Em 03 de agosto de 2019, portanto dentro de menos de um ano, a Bahia e o Brasil deveriam lembrar os 200 anos da morte do empresário Manoel Antonio da Silva Serva, que ingressou na nossa história como empreendedor pioneiro na fabricação de periódicos e livros, uma audaciosa iniciativa num país que ainda hoje convive com taxas ínfimas de leitura.

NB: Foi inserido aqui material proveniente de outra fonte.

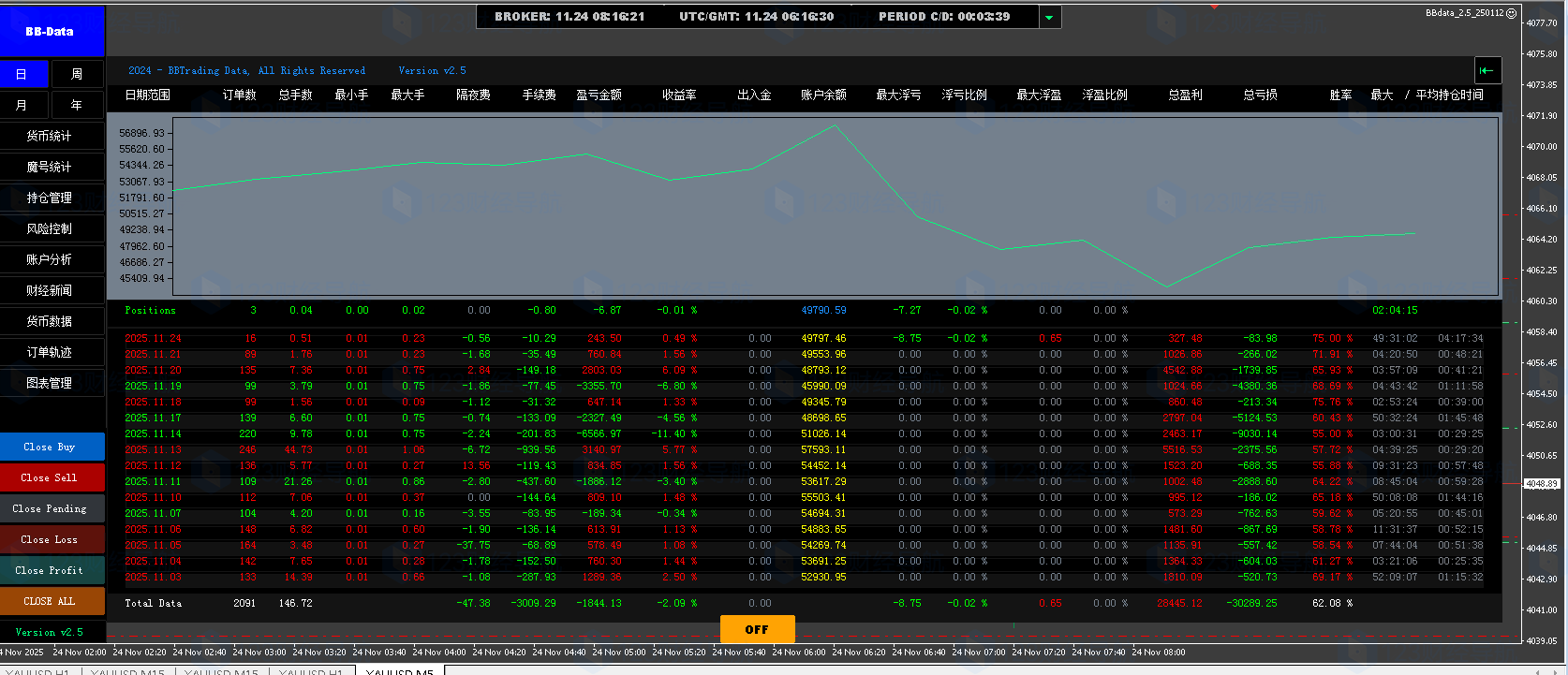Click the green collapse panel arrow icon

tap(1487, 71)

Em 1969, quando dos 150 anos da morte de Silva Serva, o bibliógrafo Renato Berbert de Castro organizou exposição das obras e lançou a primeira parte de seu levantamento sobre as Servinas, neologismo que ele criou para identificar as obras impressas pelas tipografias da família Silva Serva entre 1811 e 1846. A segunda parte, prossegue inédita. Em 2008, a Editora da Universidade de São Paulo (EDUSP) aceitou a sugestão para publicar nova edição, agora completa, da obra de Berbert de Castro com o catálogo dos produtos editoriais da Typographia Silva Serva e suas decorrentes. A família, todavia, estabeleceu impasse e não autorizou a impressão.

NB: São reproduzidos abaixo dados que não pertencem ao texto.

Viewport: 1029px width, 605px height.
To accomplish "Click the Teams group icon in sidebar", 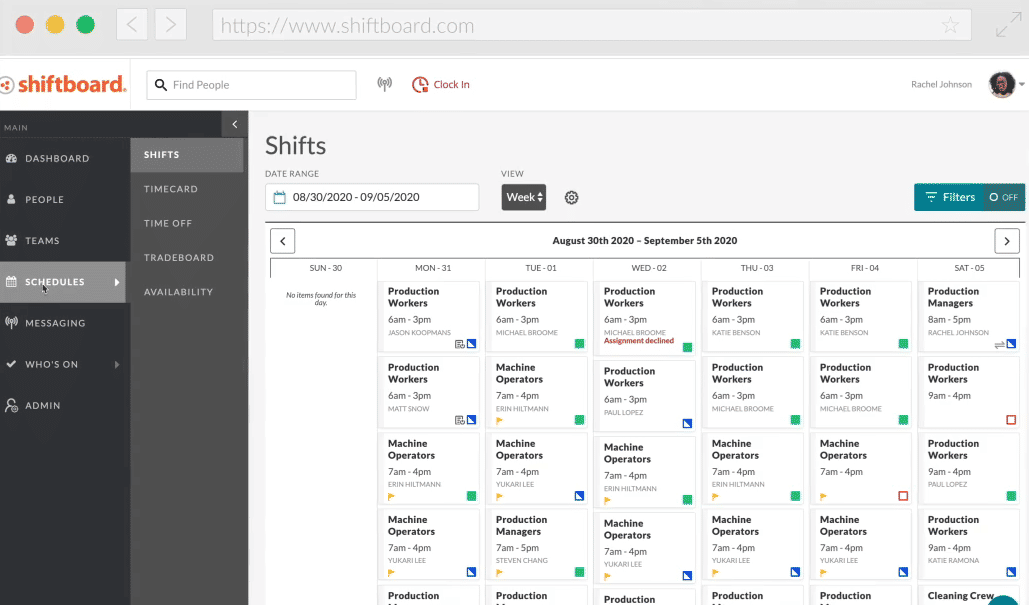I will pos(12,241).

Informo, neste final, que, desde o primeiro semestre de 2018, venho mantendo contatos com pessoas e instituições baianas e de outros estados com o propósito de amealhar apoio para a realização de evento itinerante – Salvador, Rio de Janeiro e São Paulo – em agosto de 2019 a fim de rememorar a inestimável contribuição do português Manoel Antonio da Silva Serva à indústria e à cultura brasileiras. A minuta do projeto foi repassada para todos e me darei muito satisfeito se conseguir, pelo menos, trazer um dos convidados internacionais, quer seja o professor português Manoel Cadafaz de Matos, diretor do Centro de Estudos da História do Livro e da Edição (CEHLE), e/ou o também professor português Arthur Anselmo, autor de vários estudos sobre história da imprensa, e/ou o professor inglês Laurence Hallewell, autor do clássico O livro no Brasil (2.ed. revista e ampliada. São Paulo: EDUSP, 2005).

A luta continua. Vamos em frente!

* Jornalista, produtor editorial e professor universitário. É Doutor em História Econômica pela FFLCH/USP. Integra a diretoria da Associação Bahiana de Imprensa (ABI).